··· QUOTED PASSAGE ···
I thought that it would be interesting and opportune to examine intellectual property issues and economic growth, because there is so much stuff going on. It has been several months since publication of the Hargreaves review, which made several recommendations, and the Government’s response. In the past few weeks, the Intellectual Property Office has embarked on consultation on how those recommendations can be implemented, as well as doing us the favour of introducing a few new recommendations of its own, which I will touch on. Also in the past few weeks, the Government have appointed Richard Hooper to lead the new digital copyright exchange. He is consulting on the best way to take the new body forward, and I want to encourage as many people as possible to give evidence to both consultations to ensure that we get both issues right as far as possible.
We are getting into the awards season when the cream of the intellectual property-supported industry and artists will be celebrating at events such as the British Academy of Film and Television Arts awards and the BRITs. I have a ticket for the BRIT awards ceremony. I do not know whether you have, Mr Caton, but I would be happy to tell you about it the following morning. I know that some of my colleagues here today are looking forward to that great event.
Is the hon. Gentleman being rather remiss in not mentioning the BBC Radio 2 folk awards, which take place this week, and which both he and I will be attending together in Salford?
I am grateful to the hon. Gentleman for reminding me of that. I must ensure that I book accommodation for my trip to Salford, which I am looking forward to.
It is worth reminding the Chamber of the contribution that the intellectual property-supported industry makes to the general economy. It is massive. Around 8% of our gross domestic product is predicated on the intellectual property-supported industry, and it is responsible for around 2.8 million jobs. As the hon. Gentleman’s intervention cleverly but not discreetly emphasised, my major interest is music. As well as the fantastic folk awards, the BRIT awards will take place in the next couple of weeks, when we will celebrate again that, outwith the United States, the United Kingdom is the second largest exporter of music worldwide. It is a huge, successful and fantastic industry, which has gone from strength to strength. Last year, we saw incredible success for UK artists, particularly in the US market.
··· DATA BLOCK ···
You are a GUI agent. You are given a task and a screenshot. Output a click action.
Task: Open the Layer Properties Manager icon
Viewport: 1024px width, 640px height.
···
SHORT EXERCISE 1
Answer each question from the debate excerpt on intellectual property.
(a) Who has the Government appointed to lead the new digital copyright exchange?
(b) Which awards, taking place this week, does the member who intervenes say he and the speaker will attend together in Salford?
(c) Roughly how many jobs is the intellectual property-supported industry said to be responsible for?
SHORT EXERCISE 2
According to the debate excerpt on intellectual property, why does the speaker urge as many people as possible to give evidence to both consultations?

ANSWER 1
(a) Richard Hooper.
(b) The BBC Radio 2 folk awards.
(c) Around 2.8 million jobs.

ANSWER 2
The speaker wants to ensure that both issues are gotten right as far as possible. The two consultations are the Intellectual Property Office's consultation on implementing the Hargreaves recommendations and Richard Hooper's consultation on how to take the new digital copyright exchange forward.